Returns the value of the |content-encoding| header field.

....which is this:

<http://www.w3.org/Protocols/rfc2616/rfc2616-sec14.html#sec14.11>

It's used mainly for end-to-end compression (e.g. gzip). It's something
you might have to deal with, but you'll often find it's not used.
(Plus, if your HTTP request doesn't say you accept it, the server might
decompress the content for you, or simply refuse to send it.)

What you want is the Content-Type header field:

<http://www.w3.org/Protocols/rfc2616/rfc2616-sec14.html#sec14.17>

....as returned by getContentType():

<http://java.sun.com/javase/6/docs/api/java/net/URLConnection.html#getContentType%28%29>

....but this returns strings such as:

text/html; charset=ISO-8859-4

....which you then have to parse. The grammer is defined by:

<http://www.w3.org/Protocols/rfc2616/rfc2616-sec3.html#sec3.7>
<http://www.w3.org/Protocols/rfc2616/rfc2616-sec3.html#sec3.6>

....which says that the format is (informally):

token/token ; token = token ; token = quoted-string ; etc...

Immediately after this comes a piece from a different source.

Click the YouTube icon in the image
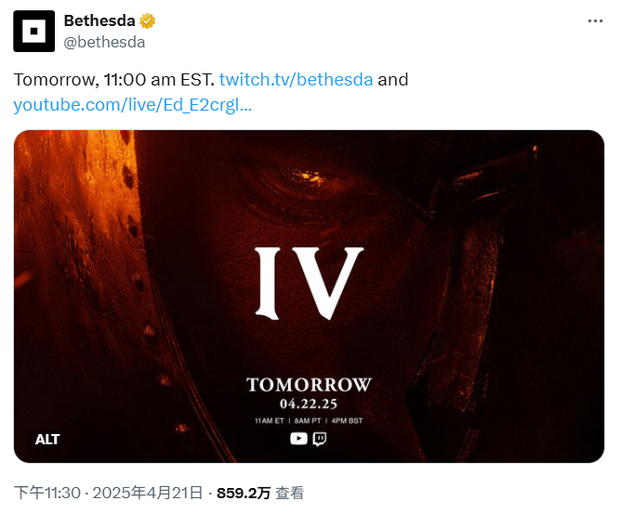[x=298, y=438]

I don't think there's anything in the JDK that readily parses that, so
I'd write something like this:

// Writes parameters into props. Returns media-type.
public static String parseField(String line,
                                Map<? super String, ? super String> props);

....and do a simple implementation first, just looking for ';' and '='.

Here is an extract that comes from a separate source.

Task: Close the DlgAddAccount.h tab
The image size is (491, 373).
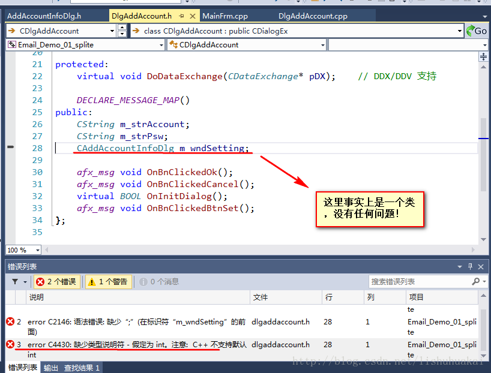Action: (193, 16)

If no charset is specified, a default might be implied by the media-type
part, or you might have to assume a default, or you might be able to
detect the charset early (as with XML). If it's HTML, you have the
added joy of assuming it is (say) US-ASCII or ISO-8859-1, parsing the
HTML as long as that charset seems okay or until you bump into the likes of:

<meta http-equiv="Content-type" content="text/html; charset=utf-8">

....parsing the 'content' attribute as above, and cleverly switching to
the new charset.

I have managed to get some JDK classes to do the HTML-charset guessing.
The parser can be told to throw out an exception if the <meta> is
encounted, upon which the code resets the undecoded stream, uses the
specified charset instead of the guessed one, and tries again. Yeuch.

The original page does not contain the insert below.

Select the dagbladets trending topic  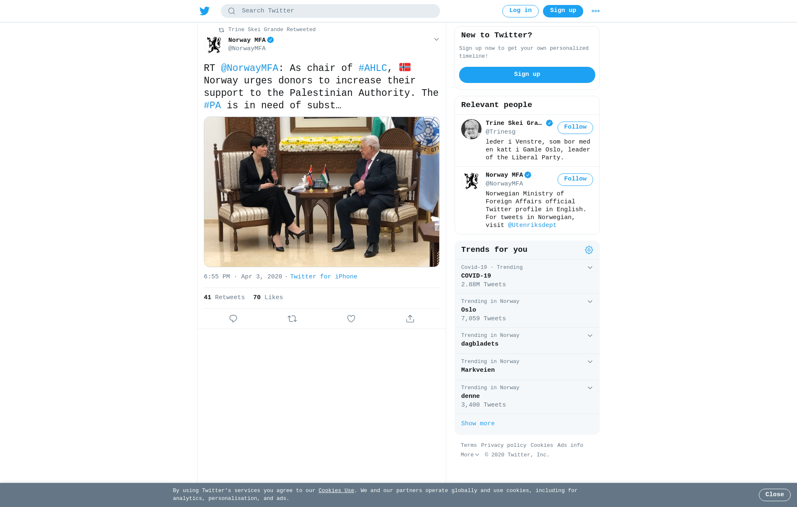(480, 344)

The following is from a class that extends HTMLEditorKit.ParserCallback:

    BufferedInputStream rawStream =
        new BufferedInputStream(rawBytes, 8192);
    rawStream.mark(8192);

    // Make sure the buffered stream can't be closed by
    // anything wrapped around it. The ParserDelegator
    // below will try to do that if it acts on the
    InputStream unclosableBuffer = new Uncloser(rawStream);

    // Decode the bytes as characters using the derived or
    // guessed charset.
    Reader in = new InputStreamReader(unclosableBuffer, charset);

    ParserDelegator deleg = new ParserDelegator();
    try {
        deleg.parse(in, this, httpCharset);
    } catch (ChangedCharSetException ex) {
        // The <meta> with the charset was found.

        // Determine the new charset.
        props.clear();
        Utils.parseField(ex.getCharSetSpec(), props);
        charset = props.getProperty("charset", charset);
        System.err.println(" reset with " + charset + ")");

        // Put the stream back and start decoding with the new charset.
        rawStream.reset();
        in = new InputStreamReader(unclosableBuffer, charset);

        // Reset extracted parameters.
        title = null;
        content = new StringBuilder();
        robotsIndex = robotsFollow = true;
        inTitle = inStyle = inHead = inScript = false;

        // Try again with the new charset.
        deleg.parse(in, this, true);
    }

<http://java.sun.com/javase/6/docs/api/javax/swing/text/html/HTMLEditorKit.ParserCallback.html>
<http://java.sun.com/javase/6/docs/api/javax/swing/text/html/parser/ParserDelegator.html>

As I recall, there were a number of gaps in the documentation around
there, so those particular classes didn't seem well loved. Maybe
someone else can recommend something more straight-forward.

--
ss at comp dot lancs dot ac dot uk